Jewish Herald-Voice
- Front page, December 7, 2023
- Type: Weekly newspaper
- Founder: Edgar Goldberg
- Publisher: Vicki Samuels Levy
- President: Matt Samuels
- Founded: 1908
- Language: English
- City: Houston, Texas
- Country: United States
- Circulation: 40,000+ (as of 2023)
- Website: jhvonline.com

= Jewish Herald-Voice =

The Jewish Herald-Voice is a weekly community newspaper serving the Jewish community of Houston and the Texas Gulf Coast for more than 115 years.

The newspaper is the longest-running Jewish paper in the Southwest. Commonly known as the JHV or The Herald, the newspaper has a readership of more than 40,000.

The JHV publishes 52 weekly editions a year, 10 special sections and five magazines, including Passover, Rosh Hashanah, Chanukah, Celebrations and VOICES in Houston. The JHV also has a website and e-edition, as well as social media pages on Facebook, X, Instagram and YouTube.

The Jewish Herald-Voice is run by the Samuels family. Vicki Samuels Levy is the owner, publisher/editor and Matt Samuels is the chief of operations.

==History==
The Jewish Herald-Voice was established in 1908 by Edgar Goldberg, later purchased by David White and purchased by its current publishers, the Samuels family, in 1973.

Joseph Samuels (December 10, 1915 – January 19, 2011) served as the paper's publisher after he and his wife Jeanne (née Franklin) acquired the publication in 1973. In 2023, after the passing of Jeanne (December 26, 1923 - May 12, 2023), her daughter, Vicky Samuels Levy became owner, editor and publisher.

There are currently three generations of the Samuels family representing the newspaper: Vicki Samuels Duke Levy (CEO, Publisher), Matt Samuels (Chief of Operations) and Cameron Samuels, who is a contributing writer and photographer.

On April 1, 2008, the newspaper celebrated the 100th anniversary. The celebration included a revisit to older issues and a remark from Congressman Gene Green in the Congressional Record.

Upon the passing of Joseph Samuels in 2011, Jeanne took the helm of the newspaper in publishing and editing. On March 14, 2011, the 82nd Texas Legislature honored Joseph Samuels' life and dedication to the Texas Jewish community in passing House Resolution 485 by Rep.

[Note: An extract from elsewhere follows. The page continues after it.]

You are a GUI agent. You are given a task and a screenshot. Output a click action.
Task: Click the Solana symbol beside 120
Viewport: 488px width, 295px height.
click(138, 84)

Sarah Davis, Sen. Borris Miles, and Rep. Scott Hochberg.

==Awards==
The JHV has received more than 100 awards over the past decade from the American Jewish Press Association, Texas Press Association and Texas Gulf Coast Press Association for its writing, photography, design and website. For judging during the 2020 calendar year during the start of the COVID-19 Pandemic, the JHV won 18 awards in more than eight categories.

==Other Notes==
Last updated in 1992, the New York Public Library has held microfilm copies of the newspaper dating back to 1938 during World War II. Since then, the University of Texas at Austin, the University of California at Los Angeles, Houston Public Library, and Texas Newspaper Project have also been holding original copies and microfilm of the newspaper dating back to World War II.

In 2001, a group of volunteers from the Greater Houston Jewish Genealogical Society began indexing all "life-cycle information" — announcements of births, engagements, marriages, deaths, and burials — for use in historical and genealogical projects. As of August, 2011, the index database included all events from the beginning of the paper's publication through June 2011.

The front page of the newspaper was redesigned in 2018 to feature a larger cover photo rather than the traditional newspaper layout of story previews.